Now, the real bad news here is that the Council and everyone else who attends Tuesday’s meeting not only has to deal with this boring presentation, but four others including two more thrillers from Hays County officials. Here is just one of the eye-popping slides from one of those presentations, one involving "9-1-1 and Public Safety Dispatching Services for Police, Fire & EMS in Hays County."


See what I mean?

The other presentations the council and those brave enough to attend Tuesday’s session in person must waste valuable time sitting through involve ABA basketball, FM 2770 Stormwater and ESD No. 9. Among the other items council members must consider, providing they are still awake following these presentations, include:


  • The appointment of Silvia Torres to the Ethics Commission.
  • The first of two public hearings involving the voluntary annexation of 51½ acres in the Plum Creek MUD that, except for a radio tower, are vacant now, but on which the owner soon hopes to develop under the guidelines of the MUD’s R-2 zoning which allows for single family residences and duplexes but not apartments.
  • The awarding of a contract for lighting enhancements at the Gregg-Clarke Park softball and football fields with Musco Sports Lighting, which has the distinction of recently installing all new lighting at Notre Dame’s football stadium, Ford Field (home of the Detroit Lions) and the University of Maryland’s XFINITY Center, the largest arena in the state and the home court of Terrapins basketball teams.
  • The idea of granting, on first reading, a development agreement that will allow the owner of property located on Lehman Road, most of which is in the 100-year-flood plain, to rezone the property from agriculture to retail services so he can use it for purposes reserved for warehouse-zoned properties.
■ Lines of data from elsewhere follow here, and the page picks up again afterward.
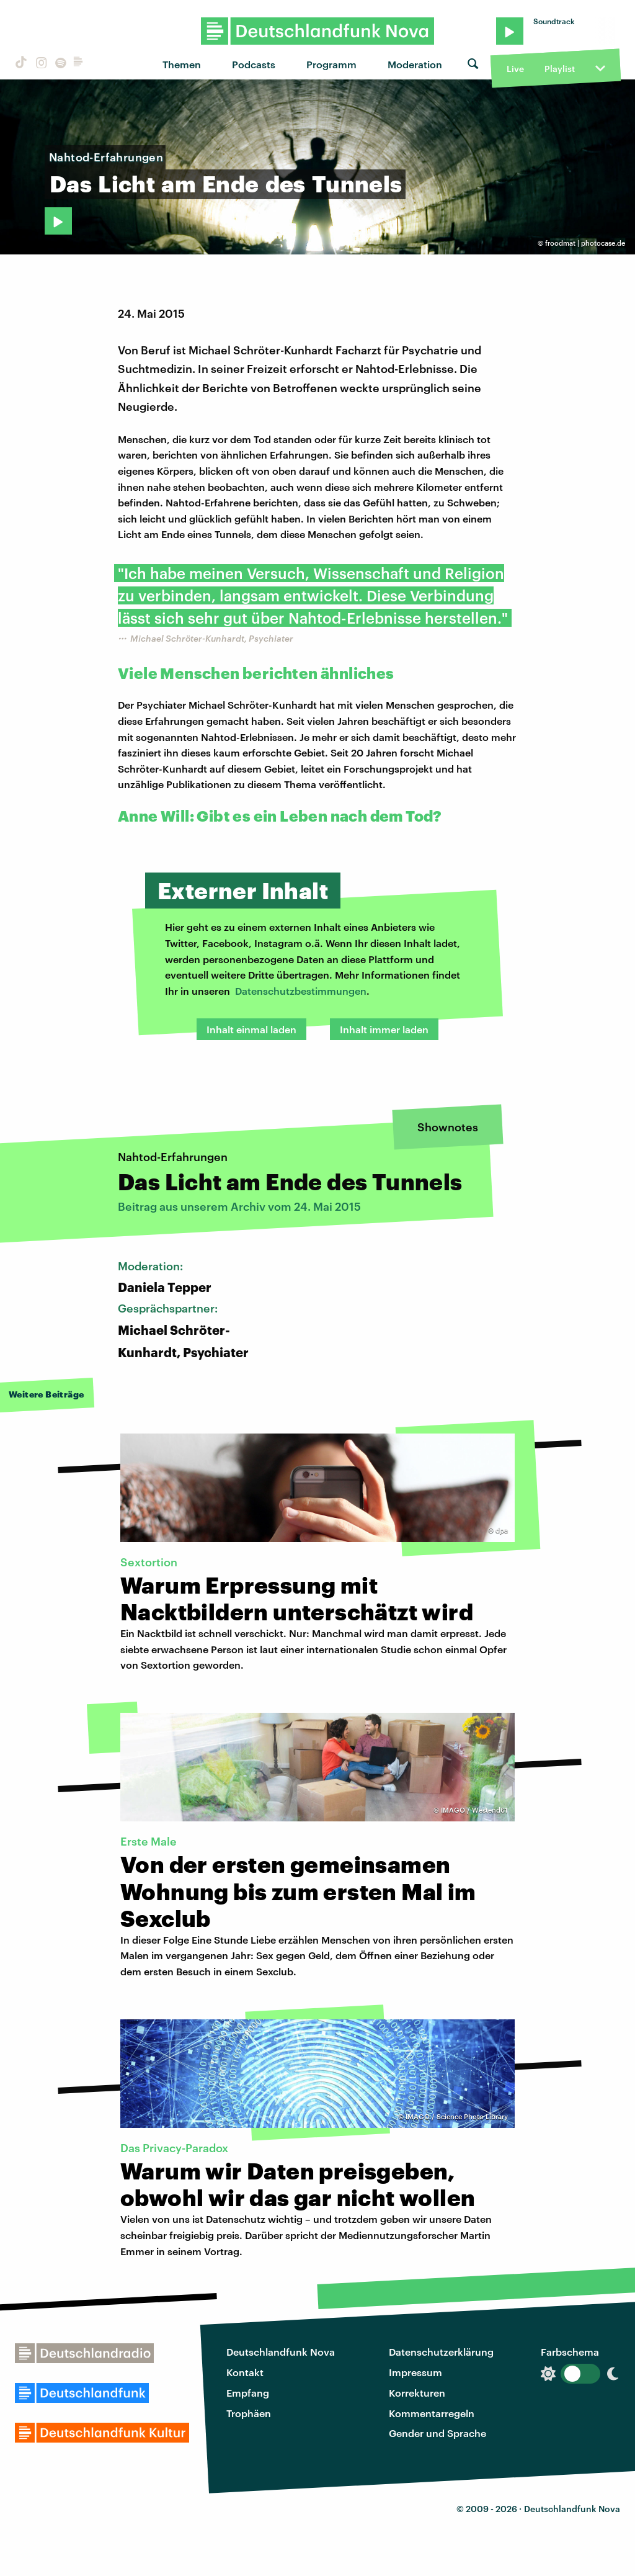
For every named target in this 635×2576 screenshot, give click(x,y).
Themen (181, 64)
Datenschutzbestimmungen (300, 991)
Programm (331, 64)
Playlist (559, 68)
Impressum (415, 2372)
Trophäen (248, 2413)
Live (515, 68)
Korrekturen (417, 2393)
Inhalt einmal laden (251, 1029)
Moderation (415, 64)
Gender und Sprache (437, 2433)
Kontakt (245, 2372)
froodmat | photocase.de (585, 243)
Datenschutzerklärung (441, 2352)
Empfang (247, 2393)
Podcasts (253, 64)
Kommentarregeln (431, 2413)
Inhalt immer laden (384, 1029)
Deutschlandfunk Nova (280, 2352)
It’s questionable item and only narrowly passed the Planning & Zoning Commission this past Tuesday. There’s a public hearing attached to this item.
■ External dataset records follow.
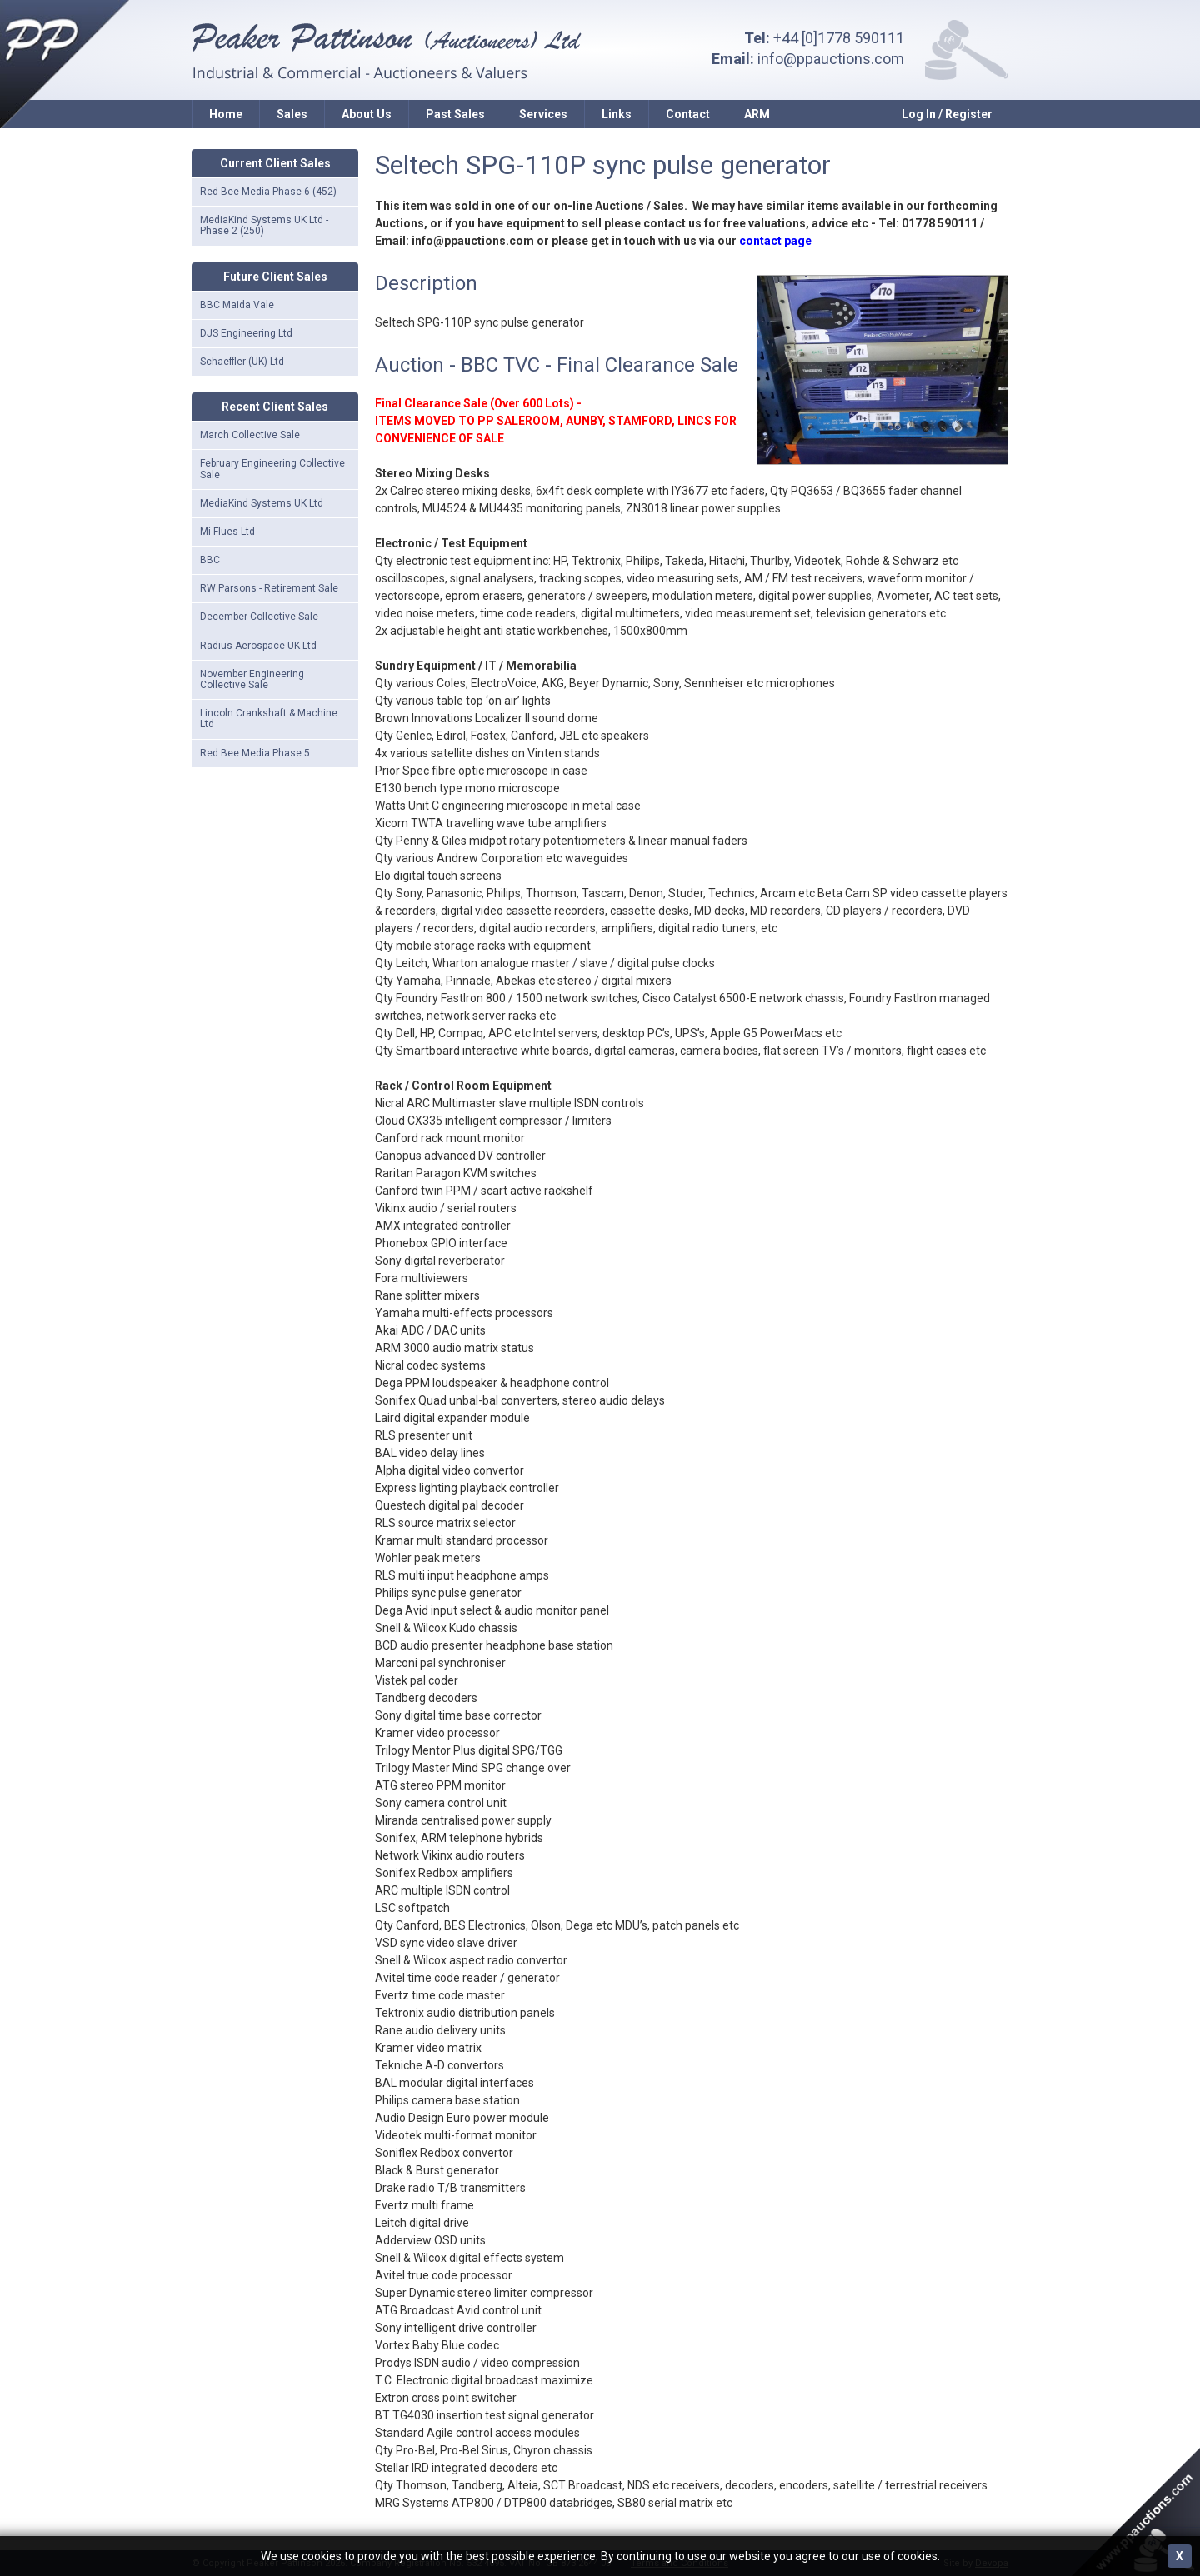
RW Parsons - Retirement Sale (269, 588)
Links (617, 114)
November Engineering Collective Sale (252, 679)
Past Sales (455, 114)
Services (543, 114)
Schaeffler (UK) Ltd (242, 361)
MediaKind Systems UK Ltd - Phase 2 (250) (264, 225)
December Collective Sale (259, 616)
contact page (775, 240)
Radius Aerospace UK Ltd (258, 645)
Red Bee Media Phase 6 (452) (268, 191)
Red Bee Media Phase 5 (255, 753)
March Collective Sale (250, 435)
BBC (210, 560)
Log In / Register (947, 114)
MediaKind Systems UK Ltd (261, 503)
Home (225, 114)
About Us (367, 114)
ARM (757, 114)
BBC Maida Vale (237, 305)
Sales (292, 114)
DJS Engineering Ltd (246, 333)
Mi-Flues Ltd (227, 531)
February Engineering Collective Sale (272, 468)
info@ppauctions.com (831, 58)
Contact (688, 114)
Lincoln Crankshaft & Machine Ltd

  • The second reading of an amendment to the city’s impervious surfaces ordinances. Although the agenda claims the Planning & Zoning Commission approved the amendment 5-0, that’s not true. P&Z commissioners went out of their way to approve an amendment that declared swimming pools were impervious,, which obviously, they are or they couldn’t contain water. The council, in a gutless appeal to the whims of homeowners, especially those in Hometown Kyle, have since changed the amendment from the one P&Z approved to declare swimming pools are not impervious. Go figure.
  • A possibly lengthy executive session to deal with "pending or contemplated litigation" (i.e., someone is threatening to sue the city), acquiring land needed to complete one or more of the road bond projects, "personnel matters" (I have been informed that my suspicions this might have something to do with offering and trying to convince City Manager Scott Sellers to agree to a comparatively long-term contract extension are niothing more than flights of fancy on my part) and "economic development negotiations."